There are only three facts that you need to know about the above:

  1. The fact that you have no idea what this is does not get you off the hook
  2. See number 1
  3. See number 2
The fact is the US government regulates the transfer of encryption technology to other countries. One of the big challenges for multi-source developers, who create products which mix open source with other types of software, is understanding whether there is encryption in their code. As software developers increasingly leverage open source and other components, it becomes more challenging for them to have intimate knowledge of what is in their code.
If it turns out you are using strong encryption, then you most likely are required to submit a notification or license application with the US Commerce Department. Strong encryption uses key lengths greater than 80 bits for symmetric algorithms, 1024 bits for asymmetric algorithms and 160 bits for elliptic curve. The requirements differ depending on the function of the product, the end user, the destination country, the encryption strength, and the intended use. If you are using weak encryption (defined in my October 13th blog, then you are OK. If you are between the limits of weak and strong, well then… make friends with a knowledgeable compliance professional.
Black Duck Software published an analysis that we performed looking at the encryption content in open source projects. We found that about 7% of open source projects contain encryption algorithms, however not all encryption is strictly controlled. We did find nearly 8,000 projects which could require a notification or license application to be filed before exporting. This includes some of the most popular open source projects.
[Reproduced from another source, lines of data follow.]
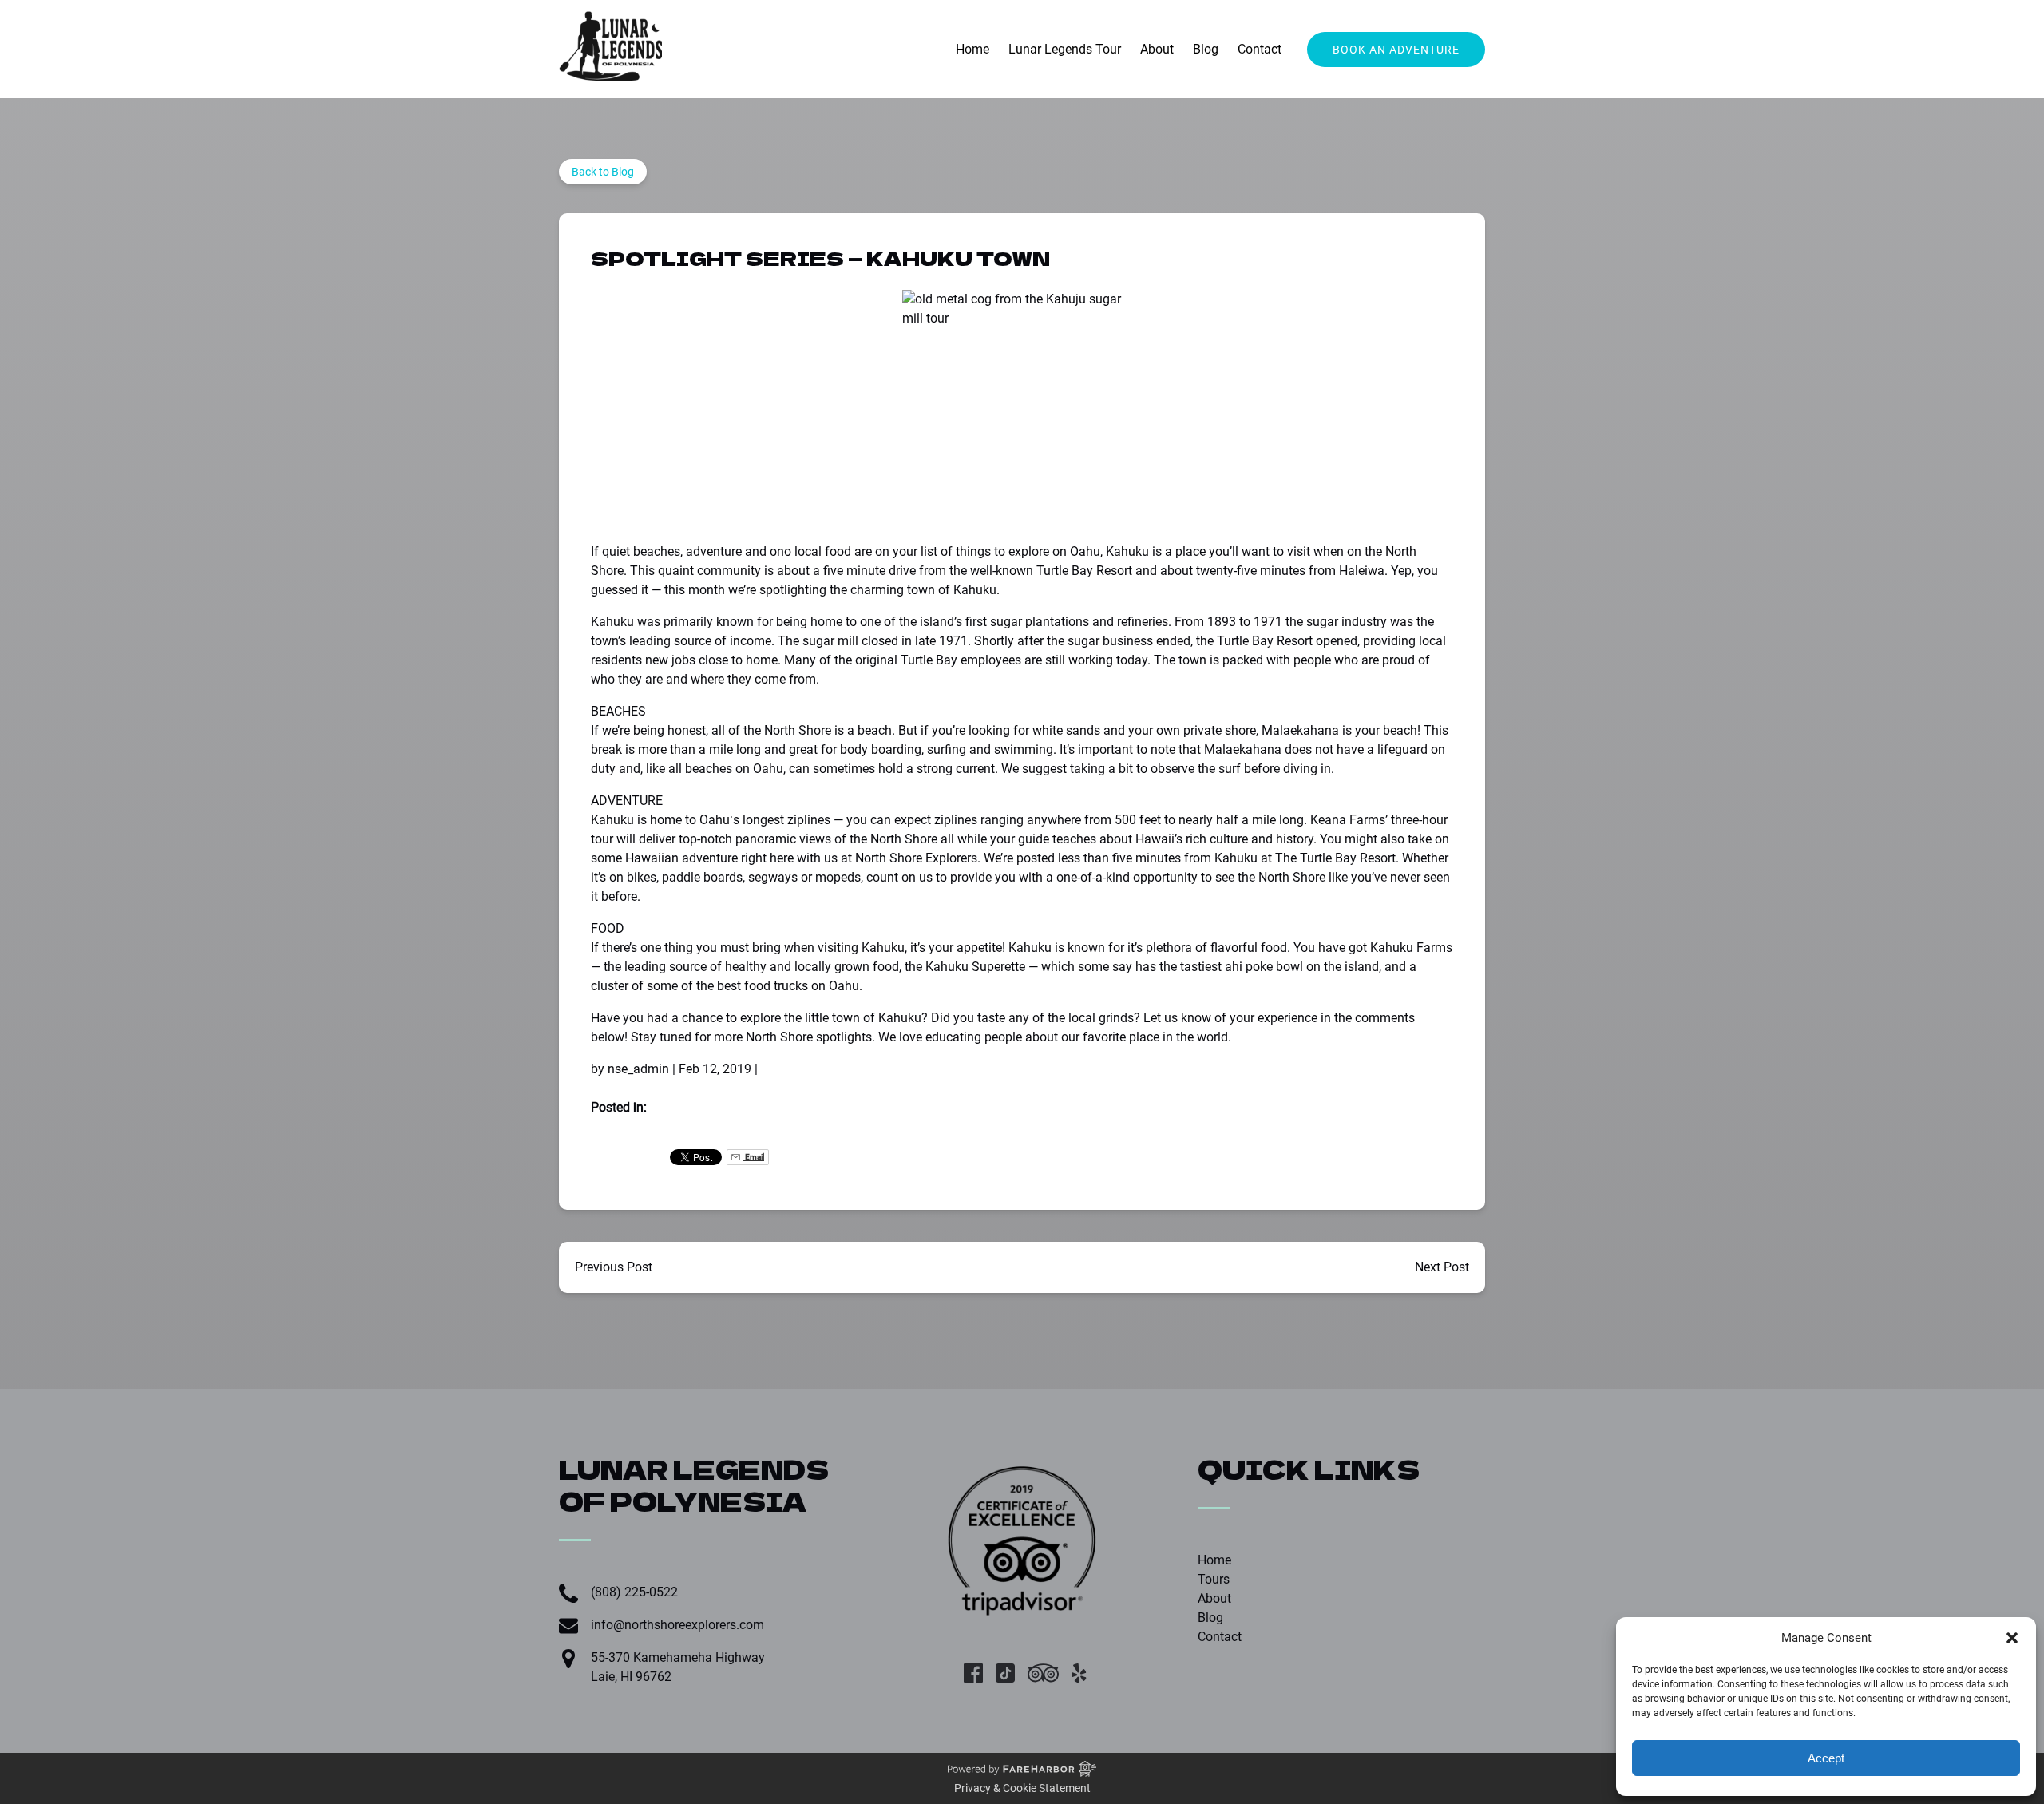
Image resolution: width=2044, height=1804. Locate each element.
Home (972, 49)
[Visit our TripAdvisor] (1043, 1673)
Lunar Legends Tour (1064, 49)
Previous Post (613, 1267)
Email (753, 1157)
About (1157, 49)
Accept (1826, 1758)
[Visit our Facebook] (973, 1673)
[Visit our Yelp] (1079, 1673)
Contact (1259, 49)
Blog (1205, 49)
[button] (2012, 1638)
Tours (1214, 1579)
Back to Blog (603, 171)
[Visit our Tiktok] (1005, 1673)
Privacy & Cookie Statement (1022, 1788)
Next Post (1442, 1267)
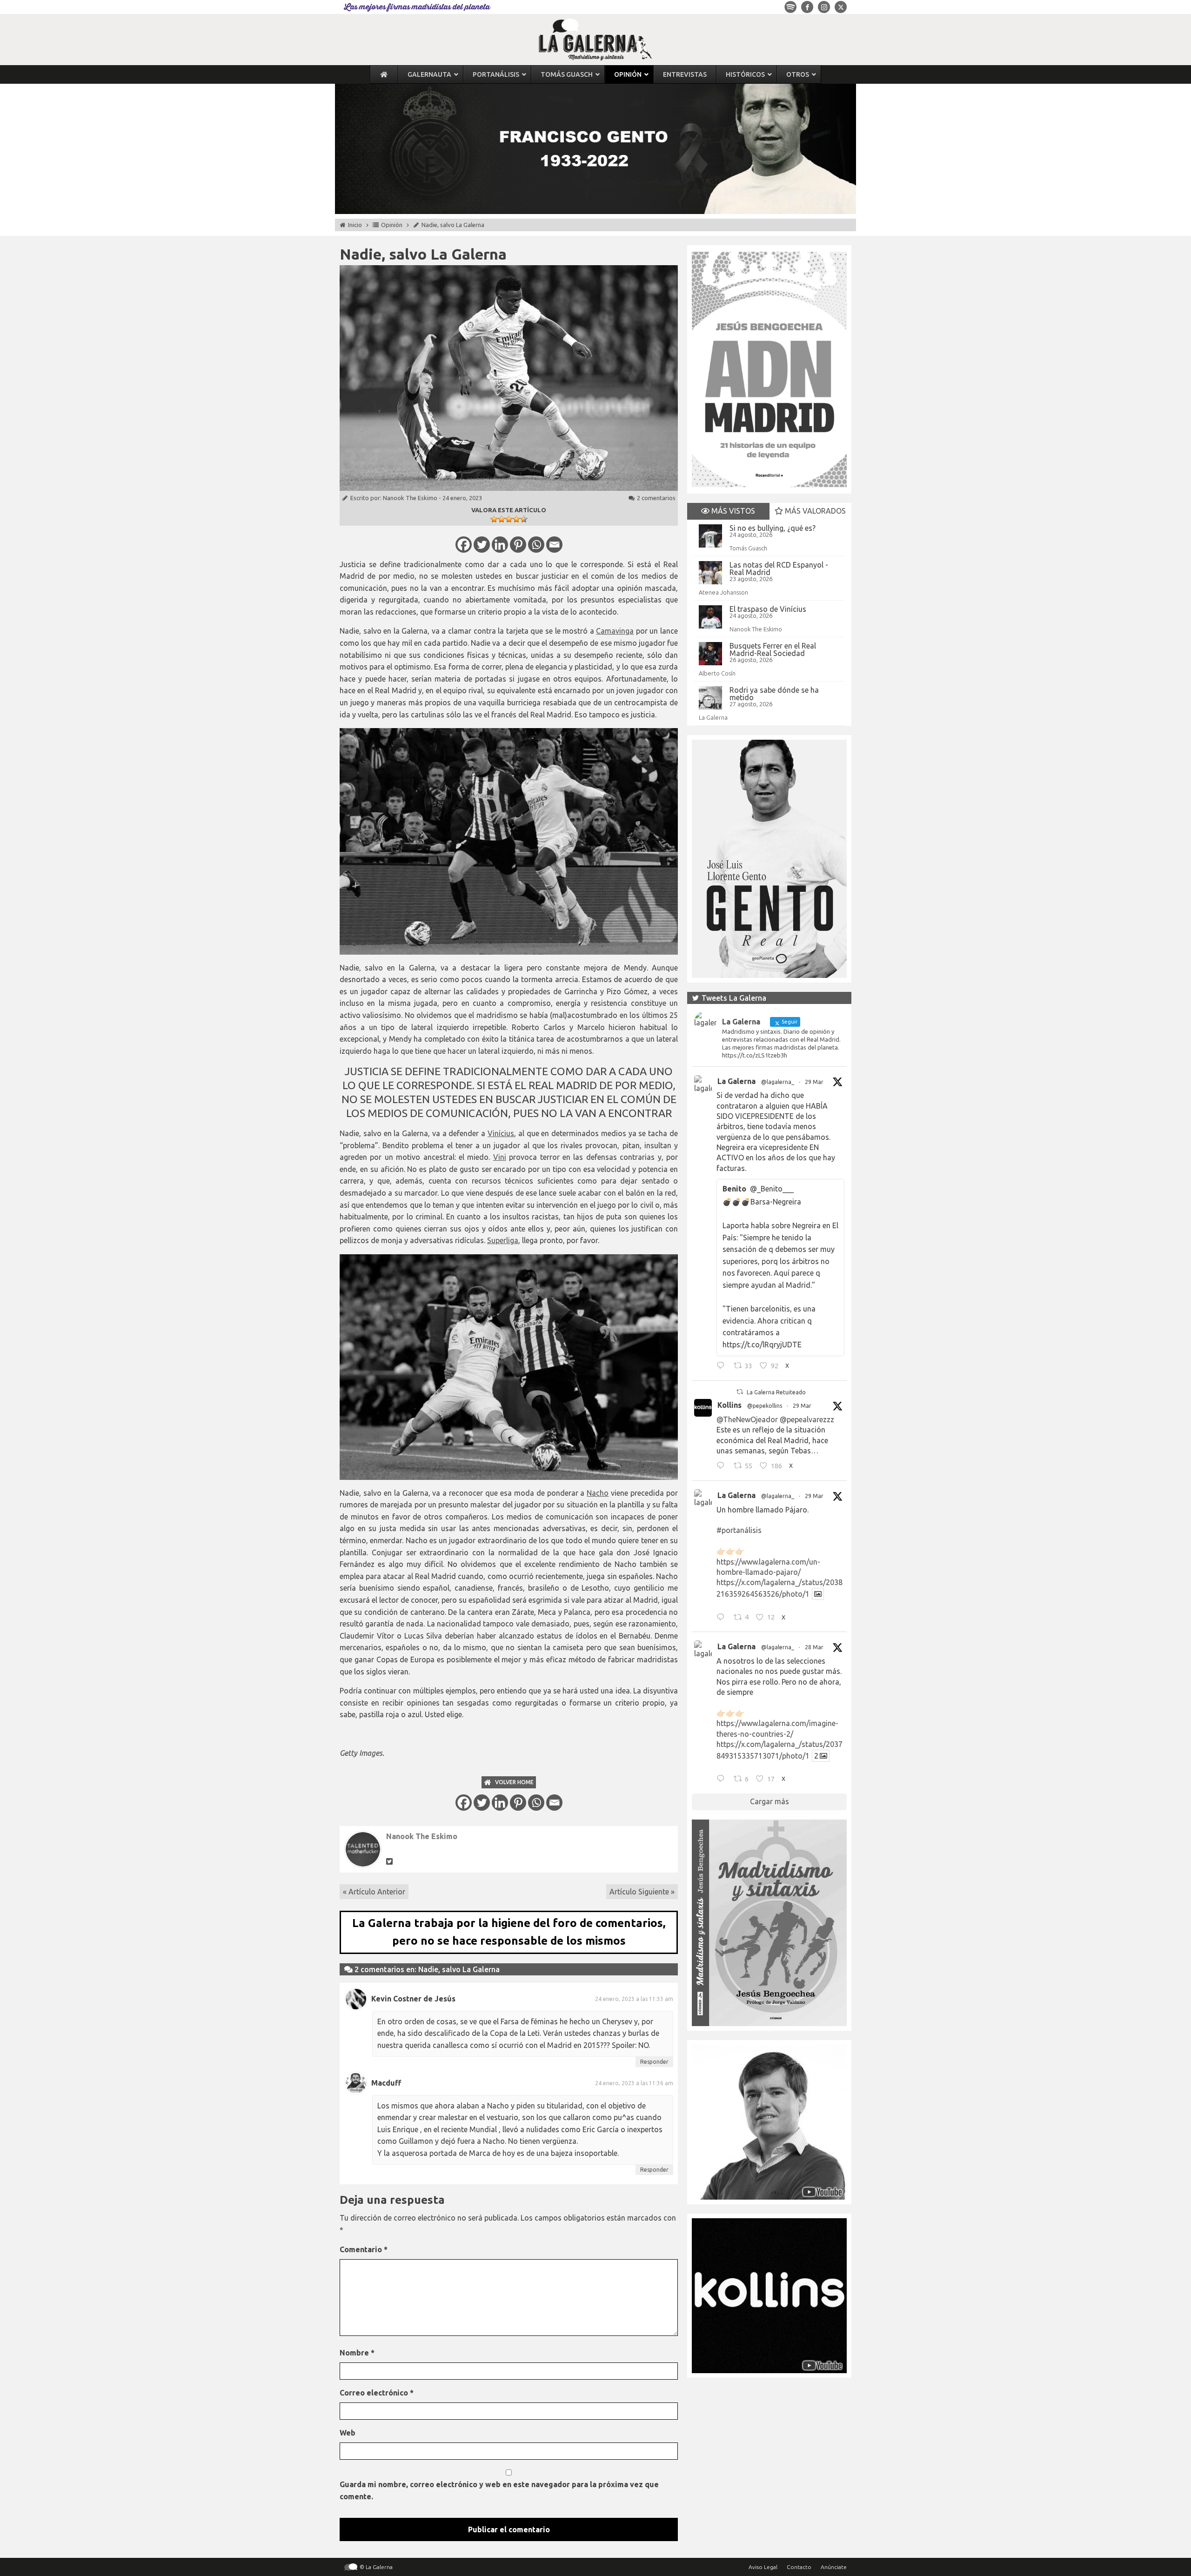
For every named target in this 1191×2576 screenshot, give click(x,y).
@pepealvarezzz (807, 1419)
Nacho (598, 1493)
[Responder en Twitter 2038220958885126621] (722, 1367)
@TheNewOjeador (747, 1419)
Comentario (364, 2249)
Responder (654, 2062)
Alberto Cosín (717, 673)
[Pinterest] (518, 544)
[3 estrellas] (509, 519)
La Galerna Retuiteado (776, 1392)
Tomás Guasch (748, 548)
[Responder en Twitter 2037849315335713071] (722, 1780)
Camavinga (615, 631)
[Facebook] (463, 544)
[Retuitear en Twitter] (739, 1391)
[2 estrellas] (501, 519)
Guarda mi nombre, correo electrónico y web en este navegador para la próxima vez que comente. (499, 2490)
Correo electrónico (377, 2393)
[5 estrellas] (524, 519)
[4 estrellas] (516, 519)
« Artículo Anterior (374, 1891)
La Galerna (713, 717)
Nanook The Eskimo (410, 498)
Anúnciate (834, 2567)
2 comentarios (656, 498)
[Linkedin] (500, 544)
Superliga (502, 1240)
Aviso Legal (763, 2567)
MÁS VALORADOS (814, 511)
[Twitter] (482, 544)
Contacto (799, 2567)
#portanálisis (739, 1530)
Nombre (357, 2353)
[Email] (554, 544)
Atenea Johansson (723, 592)
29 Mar (814, 1082)
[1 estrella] (494, 519)
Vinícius (501, 1133)
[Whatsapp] (536, 544)
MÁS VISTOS (732, 511)
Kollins (729, 1405)
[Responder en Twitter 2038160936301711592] (722, 1467)
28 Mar (814, 1647)
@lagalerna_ (777, 1082)
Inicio (355, 224)
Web (347, 2433)
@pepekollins (764, 1406)
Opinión (391, 224)
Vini (499, 1157)
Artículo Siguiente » (642, 1891)
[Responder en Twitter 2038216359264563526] (722, 1618)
Our message for multi-source developers is simply this: “Know Your Code.” If you want to learn more about complying with encryption export regulations, we have put together a guide to encryption export compliance for open source developers (and for developers using open source).
PS: Two more facts – two popular sites, SourceForge and Google Code, have language about export in their user T’s & C’s. See below:
SourceForge Terms of Use
You are aware that all postings of open source encryption code controlled under U.S. Export Control Classification Number (ECCN) 5D002 must be simultaneously reported by email to the U.S. government. You are responsible for submitting this email report to the U.S. government in accordance with procedures described in this document and Section 740.13(e) of the Export Administration Regulations (”EAR”) 15 C.F.R. Parts 730-772.
Google Code Additional Terms: By using Google Code (the “Service”), you agree to be bound by our Google Terms of Services located here.
5.2 You agree to use the Services only for purposes that are permitted by (a) the Terms and (b) any applicable law, regulation or generally accepted practices or guidelines in the relevant jurisdictions (including any laws regarding the export of data or software to and from the United States or other relevant countries).